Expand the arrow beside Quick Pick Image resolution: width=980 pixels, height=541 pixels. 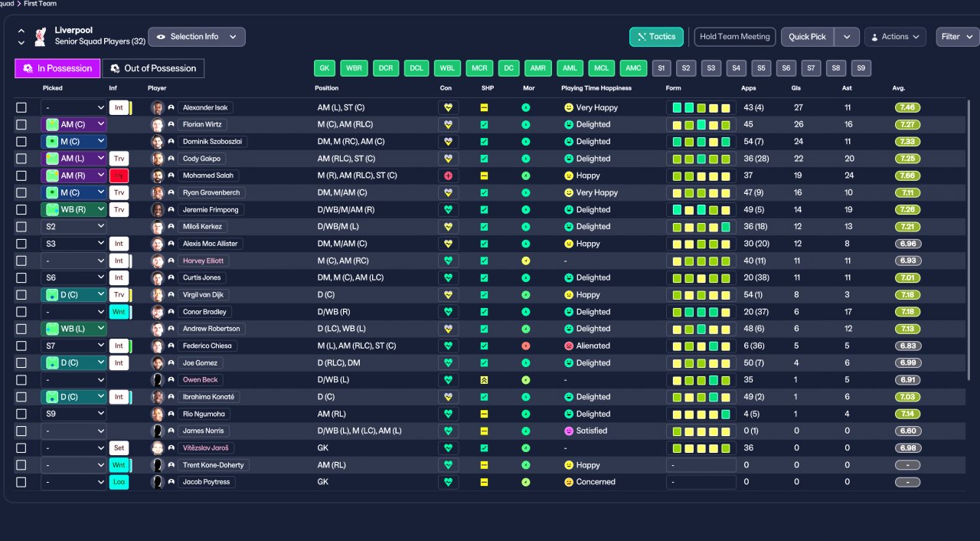(x=847, y=37)
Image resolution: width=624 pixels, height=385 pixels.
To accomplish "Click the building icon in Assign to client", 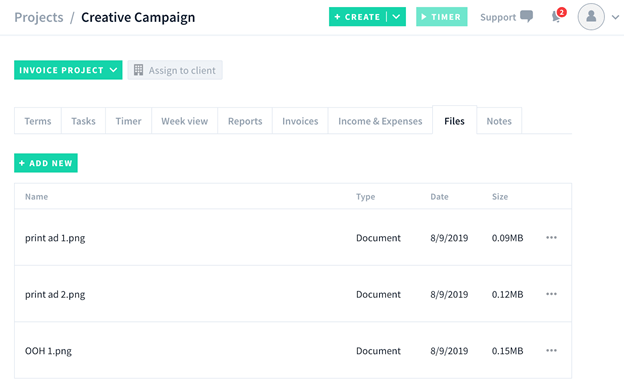I will 138,70.
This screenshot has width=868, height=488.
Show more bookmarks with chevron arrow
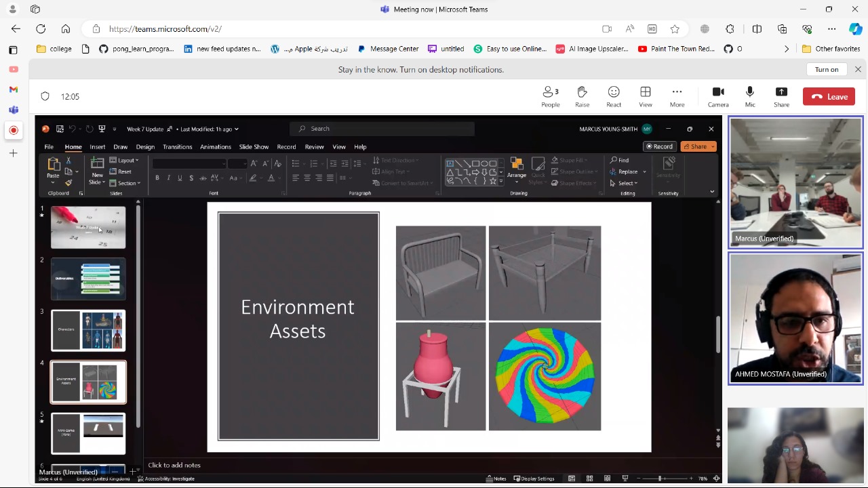[787, 49]
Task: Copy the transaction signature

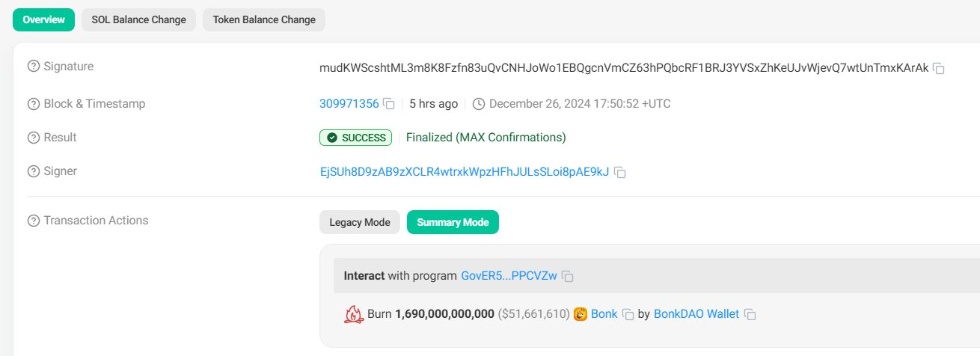Action: pos(939,69)

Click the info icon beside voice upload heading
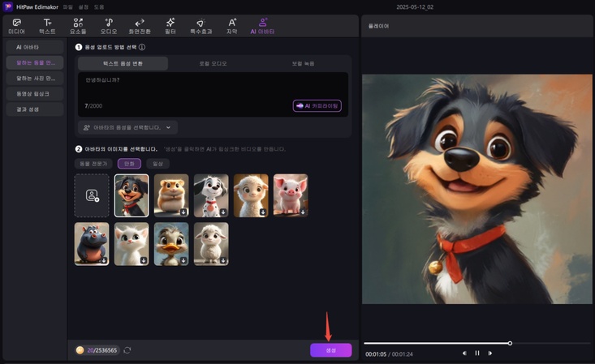click(x=142, y=48)
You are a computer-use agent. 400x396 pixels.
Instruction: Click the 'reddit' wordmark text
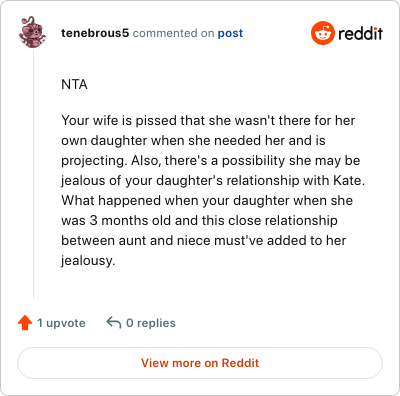click(361, 33)
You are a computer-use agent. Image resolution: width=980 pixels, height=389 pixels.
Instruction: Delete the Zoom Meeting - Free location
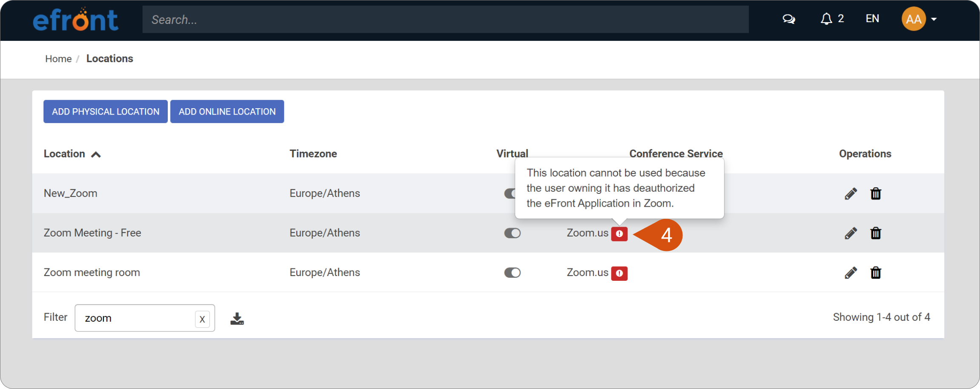[876, 233]
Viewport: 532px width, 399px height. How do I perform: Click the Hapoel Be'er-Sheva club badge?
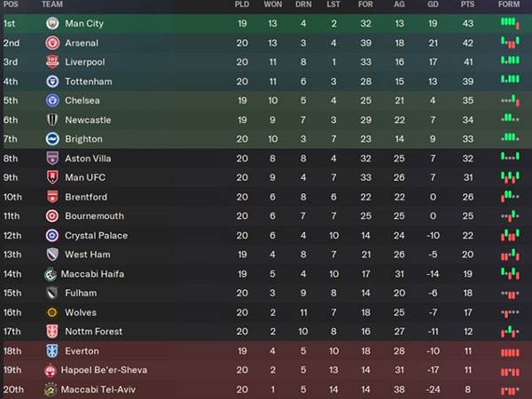pos(51,370)
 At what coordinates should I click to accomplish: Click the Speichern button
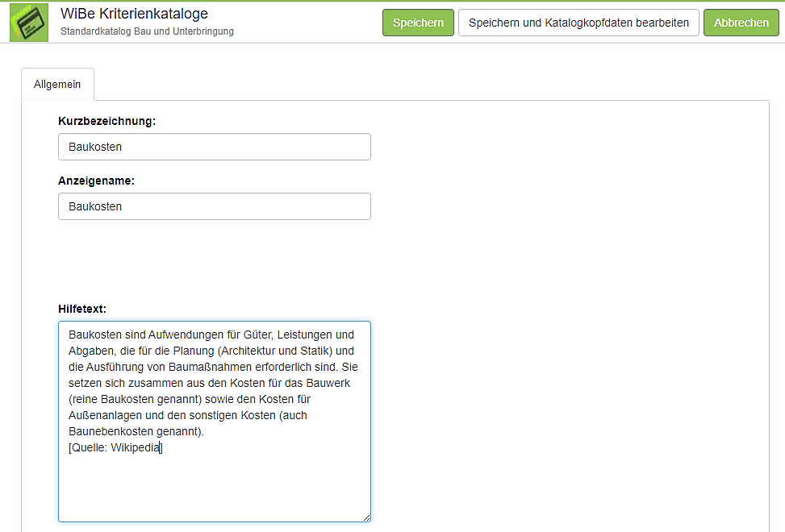418,23
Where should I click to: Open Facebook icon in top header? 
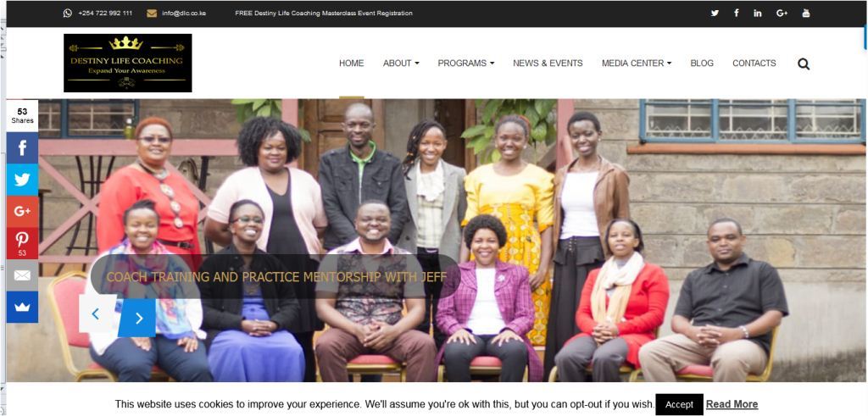[x=737, y=14]
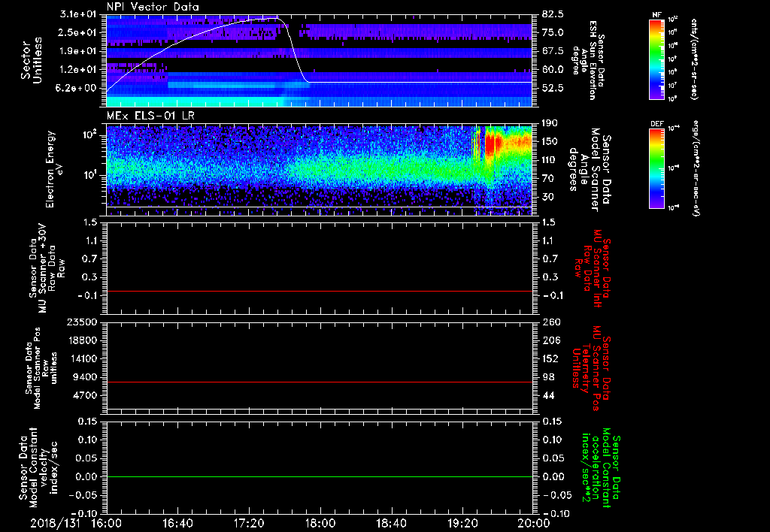Click the red scanner position line

319,382
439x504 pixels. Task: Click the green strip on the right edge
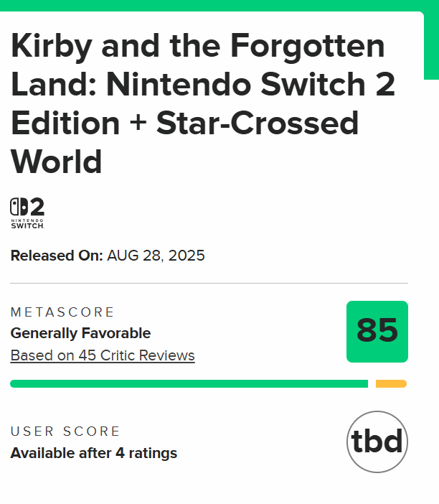click(x=431, y=43)
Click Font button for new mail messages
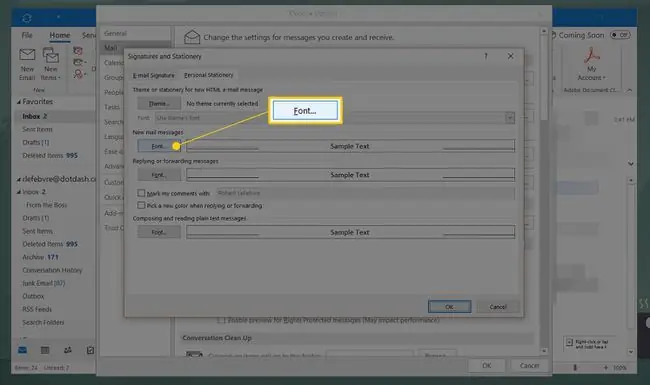650x385 pixels. [159, 146]
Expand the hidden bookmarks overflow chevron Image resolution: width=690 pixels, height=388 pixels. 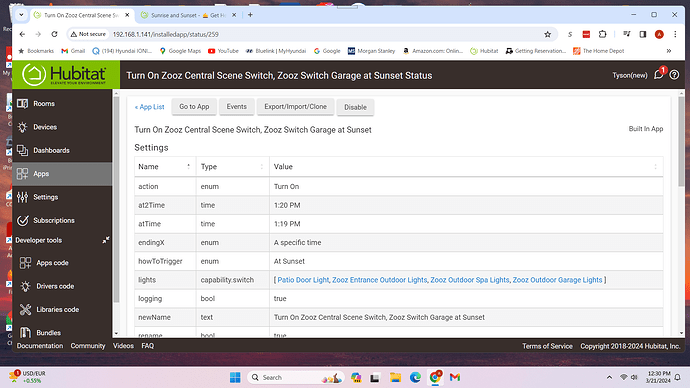(669, 51)
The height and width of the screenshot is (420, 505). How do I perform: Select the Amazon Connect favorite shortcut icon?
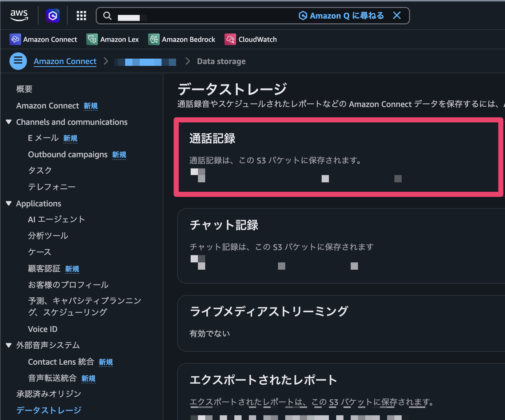tap(15, 39)
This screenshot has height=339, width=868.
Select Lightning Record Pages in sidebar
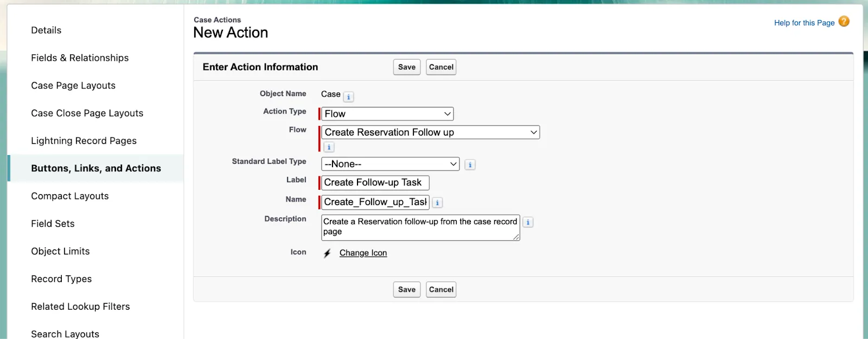pyautogui.click(x=84, y=141)
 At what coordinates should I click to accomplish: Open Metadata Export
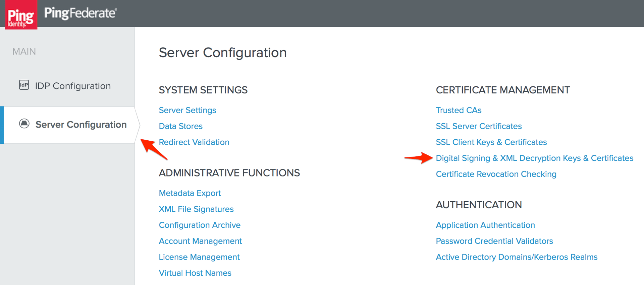pyautogui.click(x=190, y=193)
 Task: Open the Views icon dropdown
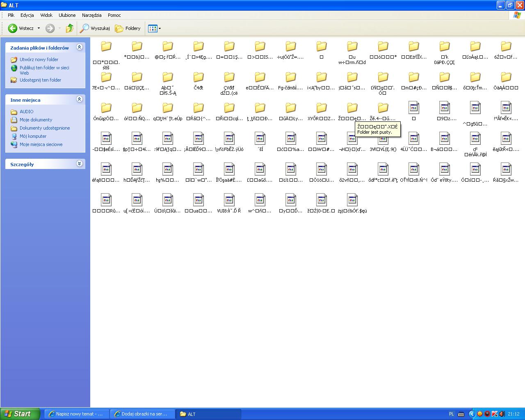[x=154, y=28]
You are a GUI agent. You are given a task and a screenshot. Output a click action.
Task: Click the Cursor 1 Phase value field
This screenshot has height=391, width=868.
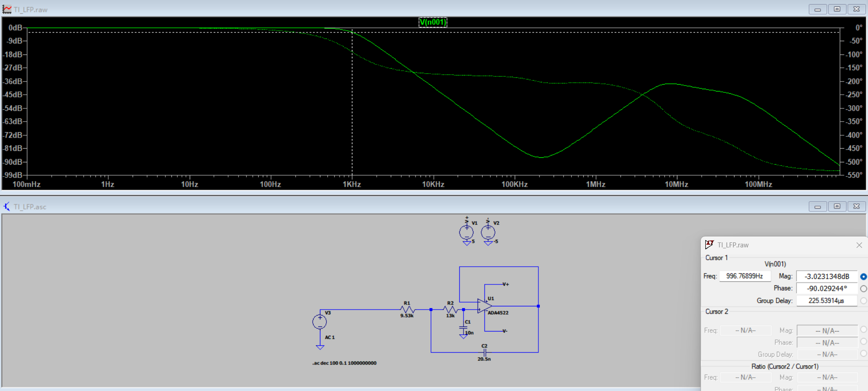826,289
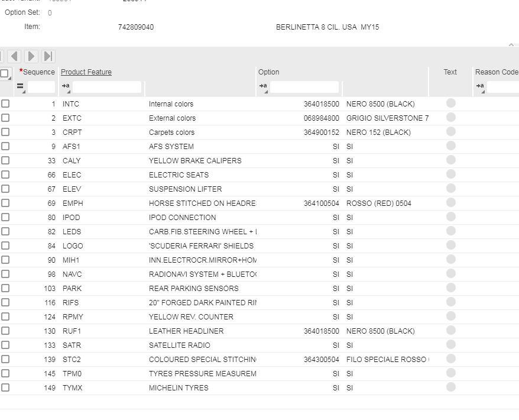519x420 pixels.
Task: Open Option column filter operator dropdown
Action: coord(263,88)
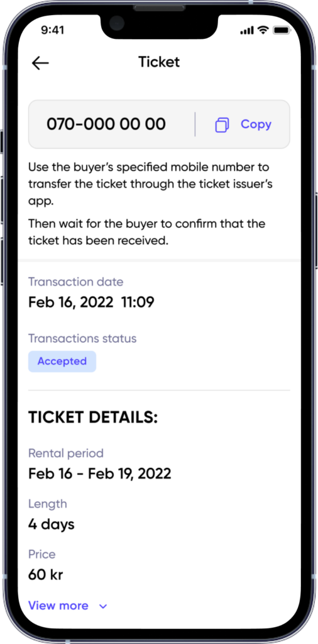Select the transaction date Feb 16, 2022 11:09
The height and width of the screenshot is (644, 318).
click(x=91, y=303)
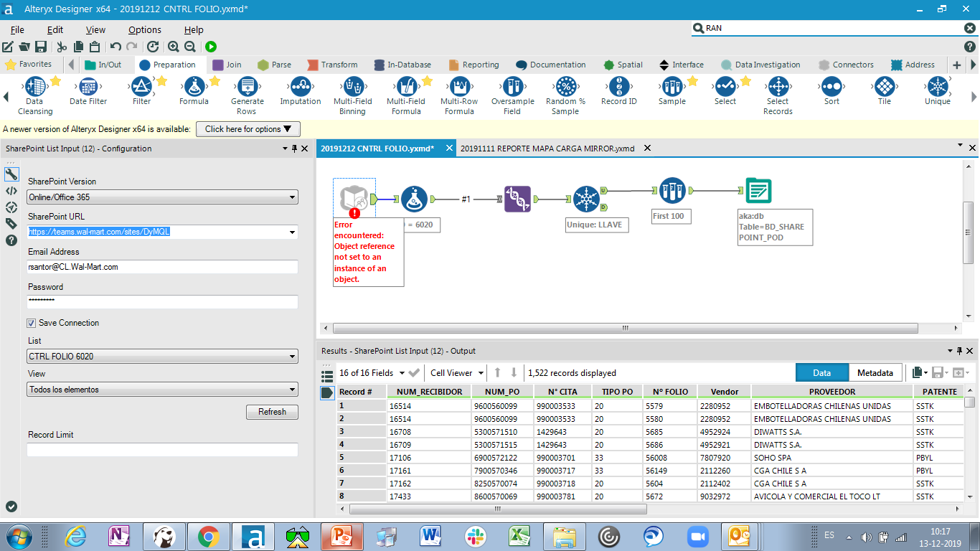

________________________________________

The answer to this exercise is one number: how many lines of the records above contain the string "computer".

REPLY: 2